## REQUIREMENT:
Reproduce the material below word for word, leaving out the pictures.

[Lines of data]
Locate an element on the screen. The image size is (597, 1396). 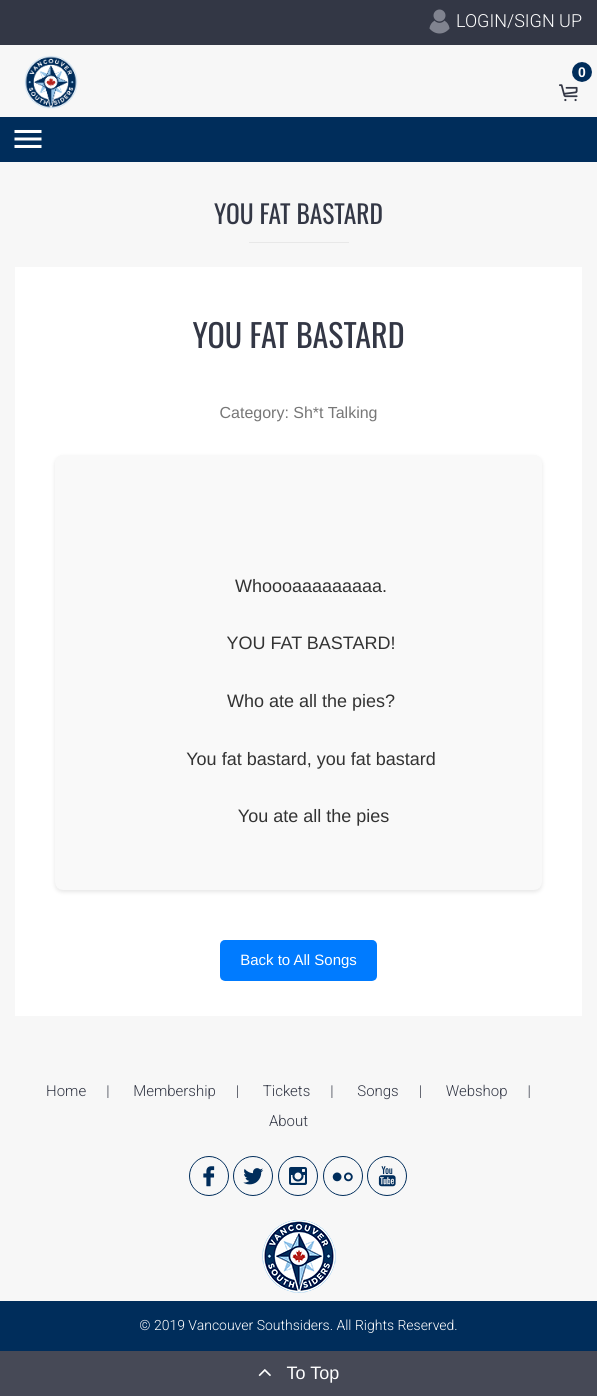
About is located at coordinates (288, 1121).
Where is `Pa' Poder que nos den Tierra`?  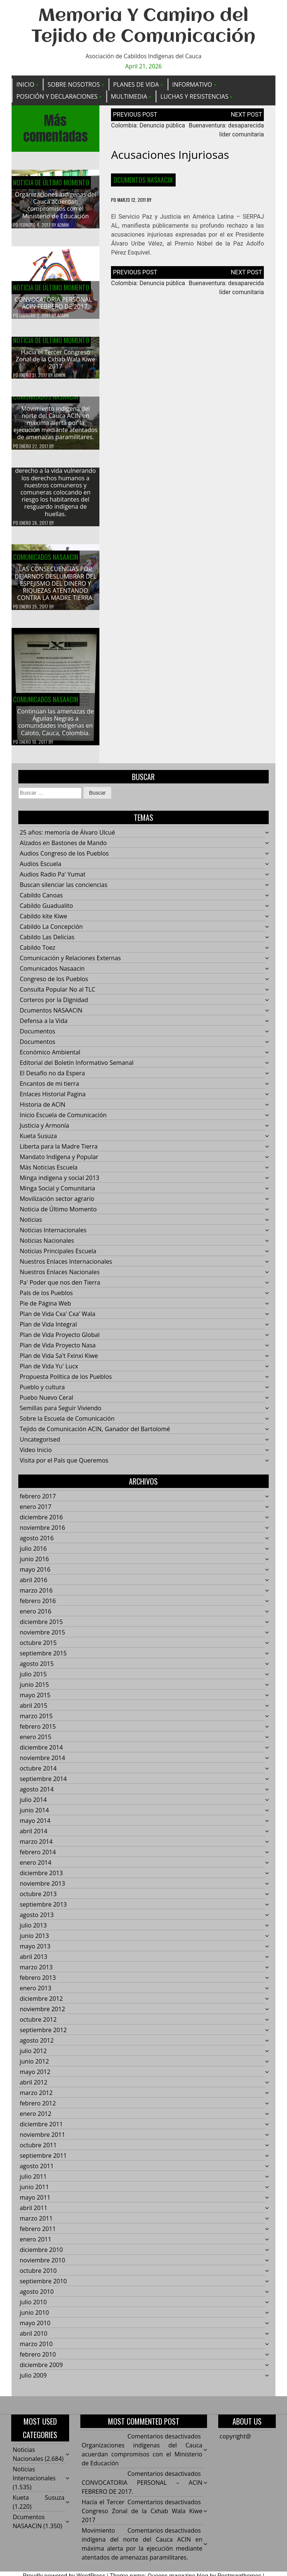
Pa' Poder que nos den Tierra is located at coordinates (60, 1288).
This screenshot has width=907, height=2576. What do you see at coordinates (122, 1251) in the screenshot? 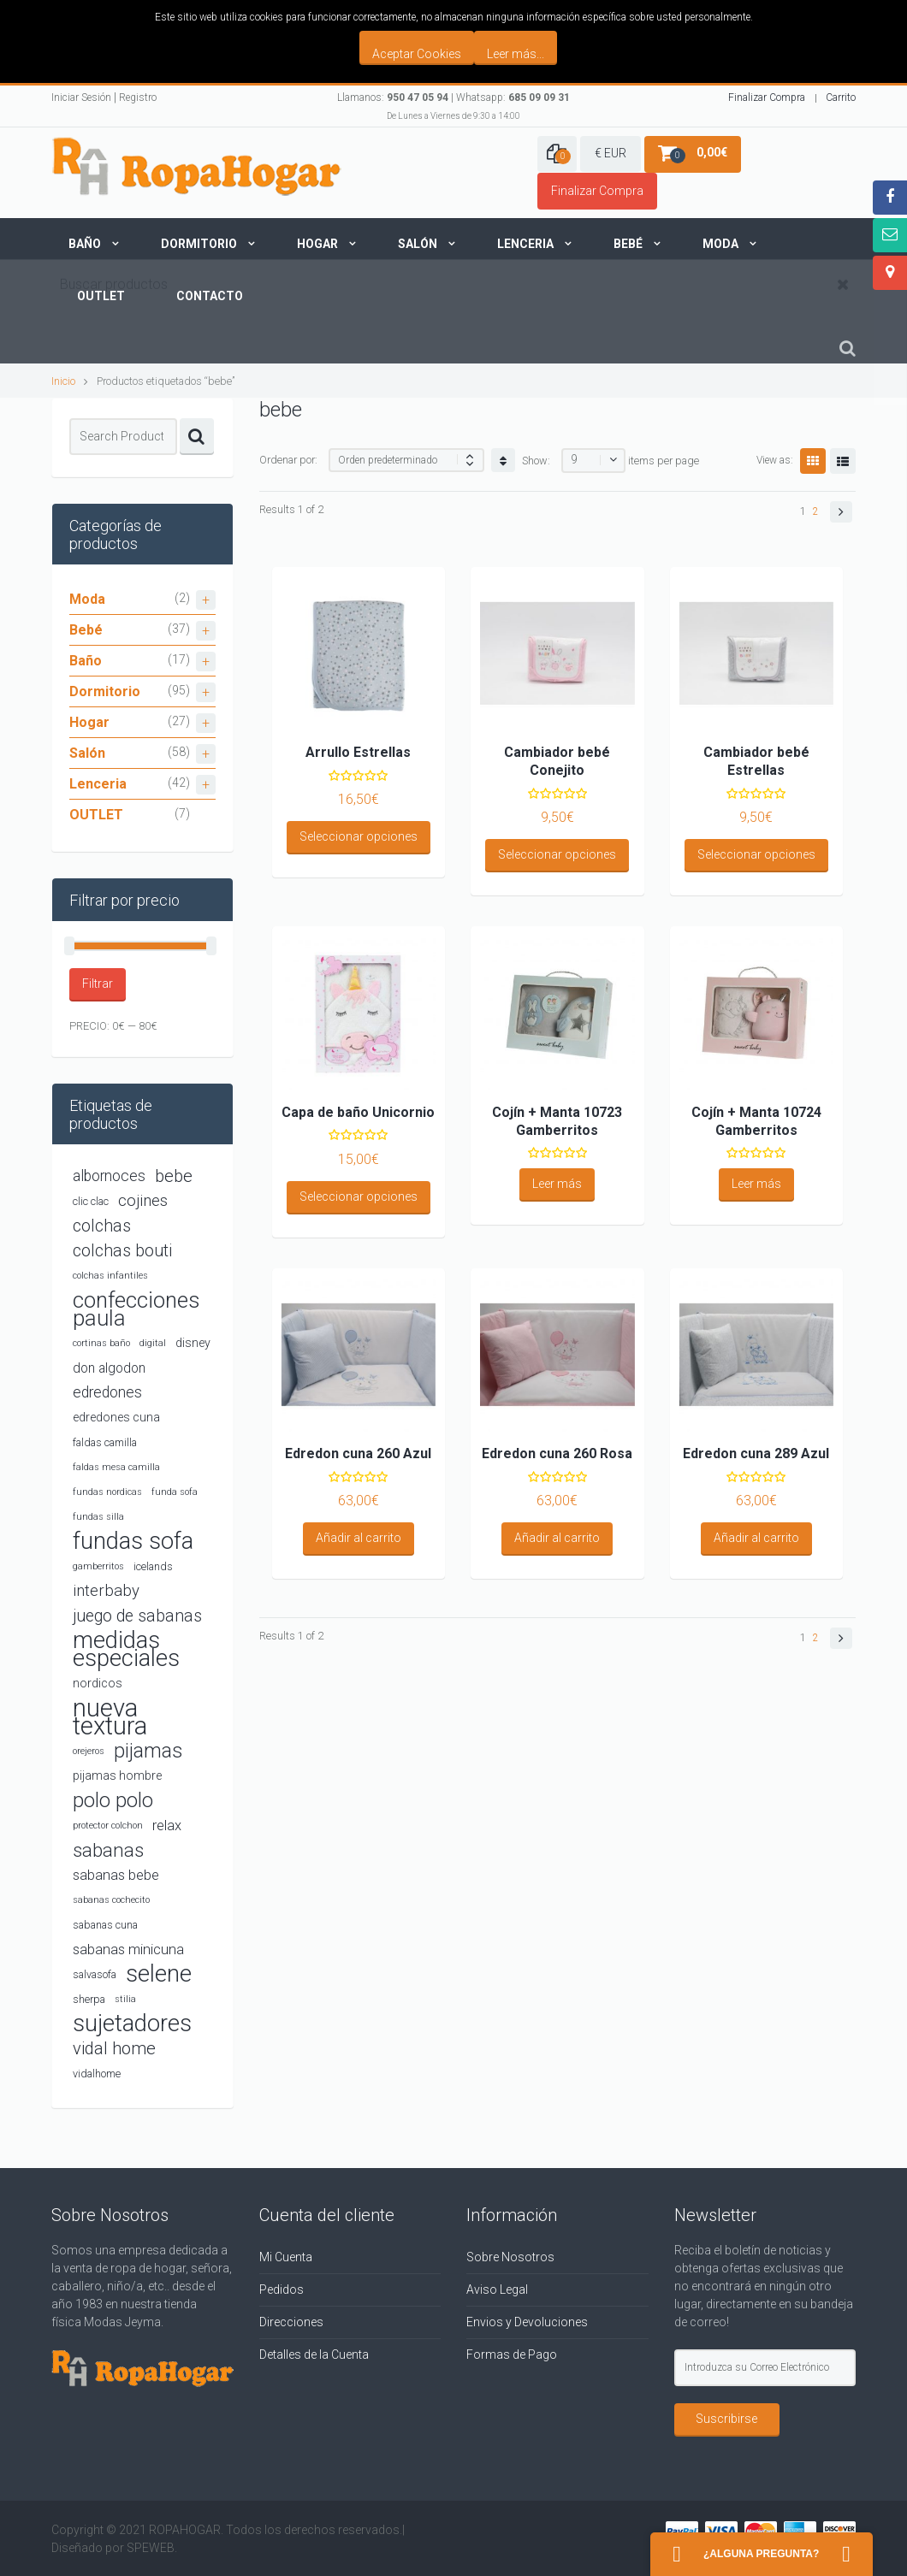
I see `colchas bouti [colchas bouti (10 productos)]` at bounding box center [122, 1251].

## ANSWER FOR THE TASK:
Locate an element on the screen. The image size is (597, 1396). 
About is located at coordinates (288, 1121).
Where is `Pa' Poder que nos den Tierra`?  
Pa' Poder que nos den Tierra is located at coordinates (60, 1288).
This screenshot has width=907, height=2576. What do you see at coordinates (122, 1251) in the screenshot? 
I see `colchas bouti [colchas bouti (10 productos)]` at bounding box center [122, 1251].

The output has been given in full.